The words cut through the night,
heavier than any training sword. Her fingers twitch on the knife,
slowing to almost nothing. She keeps polishing, but every stroke is
quieter, trembling slightly.
Cain closes the book halfway.
“Lucy,” he says, voice barely audible over the wind. “What’s
eatin’ at you?”
Her
hand circles the blade again, too deliberate, too slow. “I’m
fine,” she mutters.
Cain raises a brow. “Ain’t
what I asked.”
Her
exhale is sharp, forced. “…It’s
nothin’,” she says, then falters. “Just—been a long day.”
“Lucille.”
The name lands like a blade in the cold, cutting through every layer
she’s constructed around herself.
Her throat constricts.
Memories flare, blows taken, humiliation, Cain stepping between her
and the world, the shame twisting into gratitude she refuses to name.
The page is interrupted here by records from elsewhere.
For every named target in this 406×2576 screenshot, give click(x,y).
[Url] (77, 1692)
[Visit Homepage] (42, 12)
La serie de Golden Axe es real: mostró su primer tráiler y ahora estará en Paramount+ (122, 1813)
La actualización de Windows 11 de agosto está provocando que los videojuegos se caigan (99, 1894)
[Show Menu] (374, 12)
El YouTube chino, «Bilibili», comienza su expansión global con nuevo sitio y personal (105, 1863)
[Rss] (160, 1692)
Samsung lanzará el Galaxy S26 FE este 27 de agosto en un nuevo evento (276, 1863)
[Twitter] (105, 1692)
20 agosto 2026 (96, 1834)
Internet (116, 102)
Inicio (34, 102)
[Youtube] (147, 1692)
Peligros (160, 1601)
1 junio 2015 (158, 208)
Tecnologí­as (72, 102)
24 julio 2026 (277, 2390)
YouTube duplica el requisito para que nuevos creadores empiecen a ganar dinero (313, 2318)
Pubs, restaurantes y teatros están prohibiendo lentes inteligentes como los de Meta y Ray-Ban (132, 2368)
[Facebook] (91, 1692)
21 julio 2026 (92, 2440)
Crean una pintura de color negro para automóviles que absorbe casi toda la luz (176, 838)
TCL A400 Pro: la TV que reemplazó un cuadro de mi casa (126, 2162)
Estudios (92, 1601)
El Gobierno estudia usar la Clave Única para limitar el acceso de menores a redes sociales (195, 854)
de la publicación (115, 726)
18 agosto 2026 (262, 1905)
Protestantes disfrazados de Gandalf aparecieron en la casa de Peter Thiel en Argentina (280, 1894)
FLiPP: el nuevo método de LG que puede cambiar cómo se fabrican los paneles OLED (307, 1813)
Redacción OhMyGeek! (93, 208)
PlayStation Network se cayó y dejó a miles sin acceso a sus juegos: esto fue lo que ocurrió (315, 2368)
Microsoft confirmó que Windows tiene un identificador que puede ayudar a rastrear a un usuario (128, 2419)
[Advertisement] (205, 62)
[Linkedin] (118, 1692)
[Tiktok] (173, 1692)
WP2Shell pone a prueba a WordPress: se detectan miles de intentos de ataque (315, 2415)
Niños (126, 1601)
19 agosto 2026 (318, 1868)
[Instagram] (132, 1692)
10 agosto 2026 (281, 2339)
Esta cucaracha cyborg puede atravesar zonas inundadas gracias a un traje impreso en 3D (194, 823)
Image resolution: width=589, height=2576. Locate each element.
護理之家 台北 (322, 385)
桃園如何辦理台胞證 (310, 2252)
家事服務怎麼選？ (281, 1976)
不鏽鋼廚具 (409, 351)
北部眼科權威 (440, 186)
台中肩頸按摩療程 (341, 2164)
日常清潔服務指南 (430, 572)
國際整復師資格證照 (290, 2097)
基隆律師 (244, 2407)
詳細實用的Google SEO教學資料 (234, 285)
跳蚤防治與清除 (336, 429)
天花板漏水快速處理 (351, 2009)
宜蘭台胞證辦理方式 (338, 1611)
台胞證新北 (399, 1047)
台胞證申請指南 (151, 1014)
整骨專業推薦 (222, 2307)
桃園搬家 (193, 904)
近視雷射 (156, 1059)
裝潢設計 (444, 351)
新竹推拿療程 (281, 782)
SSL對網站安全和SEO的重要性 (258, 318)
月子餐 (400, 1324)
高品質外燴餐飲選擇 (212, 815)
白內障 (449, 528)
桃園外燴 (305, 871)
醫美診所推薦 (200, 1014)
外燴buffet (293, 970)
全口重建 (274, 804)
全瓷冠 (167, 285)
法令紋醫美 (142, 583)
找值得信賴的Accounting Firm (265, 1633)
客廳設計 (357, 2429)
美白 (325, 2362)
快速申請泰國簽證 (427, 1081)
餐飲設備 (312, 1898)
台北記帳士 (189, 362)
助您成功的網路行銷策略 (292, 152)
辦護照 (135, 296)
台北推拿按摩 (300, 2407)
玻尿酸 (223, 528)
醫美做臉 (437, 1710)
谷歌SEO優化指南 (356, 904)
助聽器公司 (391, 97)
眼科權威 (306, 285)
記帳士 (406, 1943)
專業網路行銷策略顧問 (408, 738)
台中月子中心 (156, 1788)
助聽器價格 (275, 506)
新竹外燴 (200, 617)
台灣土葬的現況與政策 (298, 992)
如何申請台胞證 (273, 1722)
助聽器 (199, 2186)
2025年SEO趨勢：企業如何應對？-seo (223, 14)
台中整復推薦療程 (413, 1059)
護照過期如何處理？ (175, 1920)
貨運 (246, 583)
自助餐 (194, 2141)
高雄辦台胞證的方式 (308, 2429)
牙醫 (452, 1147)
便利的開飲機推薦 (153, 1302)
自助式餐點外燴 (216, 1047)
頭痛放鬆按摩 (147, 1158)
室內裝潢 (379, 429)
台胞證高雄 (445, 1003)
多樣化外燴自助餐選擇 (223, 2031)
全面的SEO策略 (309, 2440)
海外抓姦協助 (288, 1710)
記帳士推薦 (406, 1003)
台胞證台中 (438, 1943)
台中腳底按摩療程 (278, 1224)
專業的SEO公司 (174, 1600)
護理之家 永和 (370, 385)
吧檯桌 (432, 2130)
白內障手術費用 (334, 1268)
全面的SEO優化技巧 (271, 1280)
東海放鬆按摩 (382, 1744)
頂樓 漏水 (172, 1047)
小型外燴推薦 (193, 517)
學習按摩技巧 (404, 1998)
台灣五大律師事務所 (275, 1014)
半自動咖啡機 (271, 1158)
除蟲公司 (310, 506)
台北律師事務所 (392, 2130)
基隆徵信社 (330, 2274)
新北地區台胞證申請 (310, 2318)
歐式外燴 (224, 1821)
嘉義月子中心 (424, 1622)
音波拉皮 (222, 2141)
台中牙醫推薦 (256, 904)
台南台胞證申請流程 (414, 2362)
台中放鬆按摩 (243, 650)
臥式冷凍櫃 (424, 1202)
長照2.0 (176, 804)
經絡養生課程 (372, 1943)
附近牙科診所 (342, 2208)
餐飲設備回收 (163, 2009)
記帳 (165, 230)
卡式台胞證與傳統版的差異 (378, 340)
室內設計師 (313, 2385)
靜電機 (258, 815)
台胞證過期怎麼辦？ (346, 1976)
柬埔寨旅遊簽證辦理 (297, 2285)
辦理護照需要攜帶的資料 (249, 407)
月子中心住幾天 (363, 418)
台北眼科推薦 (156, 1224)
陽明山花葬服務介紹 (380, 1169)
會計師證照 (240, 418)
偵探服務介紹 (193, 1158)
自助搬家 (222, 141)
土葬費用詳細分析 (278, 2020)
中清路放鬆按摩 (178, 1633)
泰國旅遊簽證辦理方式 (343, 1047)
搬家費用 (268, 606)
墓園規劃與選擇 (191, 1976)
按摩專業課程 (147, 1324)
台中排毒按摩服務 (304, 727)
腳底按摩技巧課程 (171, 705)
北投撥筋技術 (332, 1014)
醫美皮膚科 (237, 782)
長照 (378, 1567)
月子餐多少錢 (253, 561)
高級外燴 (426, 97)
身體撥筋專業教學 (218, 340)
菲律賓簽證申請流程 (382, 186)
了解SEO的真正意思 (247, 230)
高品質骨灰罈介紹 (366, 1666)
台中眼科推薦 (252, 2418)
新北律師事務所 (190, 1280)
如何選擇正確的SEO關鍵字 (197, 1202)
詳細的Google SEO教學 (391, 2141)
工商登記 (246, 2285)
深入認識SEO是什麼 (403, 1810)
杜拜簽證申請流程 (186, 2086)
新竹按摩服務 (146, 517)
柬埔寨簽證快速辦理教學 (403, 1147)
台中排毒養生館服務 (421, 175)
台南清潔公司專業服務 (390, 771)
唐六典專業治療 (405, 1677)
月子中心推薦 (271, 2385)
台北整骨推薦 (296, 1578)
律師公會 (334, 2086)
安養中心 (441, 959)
All of it tangled in the fog of fatigue and fury, impossible to
separate. “…I don’t
wanna think about it,” she admits. “I’d rather just… let it
go.”
Cain
watches, still, quiet, letting the night hold her. Lantern flickers,
throwing them both into pale half-light.
“Alright,”
he says quietly. “You don’t gotta talk.”
Her
shoulders ease fractionally, a small concession to the night. Nods
once, eyes still on the knife, polishing almost imperceptibly.
Cain
shifts slightly. “But
hear this,” he adds, low as a prayer. “You didn’t deserve any
of what happened.”
Her
breath catches. Color rises unbidden in her cheeks, faint,
defiant.
“And
if it happens again…” He hesitates, then finishes steady. “I’ll
be there. You know that.”
Her
fingers tighten, not with fear, but the strange, foreign flutter of
relief, trust, and a dangerous warmth she cannot name.
“I
know,” she whispers. And she does. Knows it in her marrow. Knows
the gravity in his quiet promise.
The wind picks up,
slicing through the night. She finally allows herself a glance at
him, fleeting, wary, almost shy.
He’s already watching.
And, for the first time, their eyes meet. He looks away just as fast,
but the weight of the silence, of the unspoken danger and the fragile
solace it brings, lingers between them like a living thing.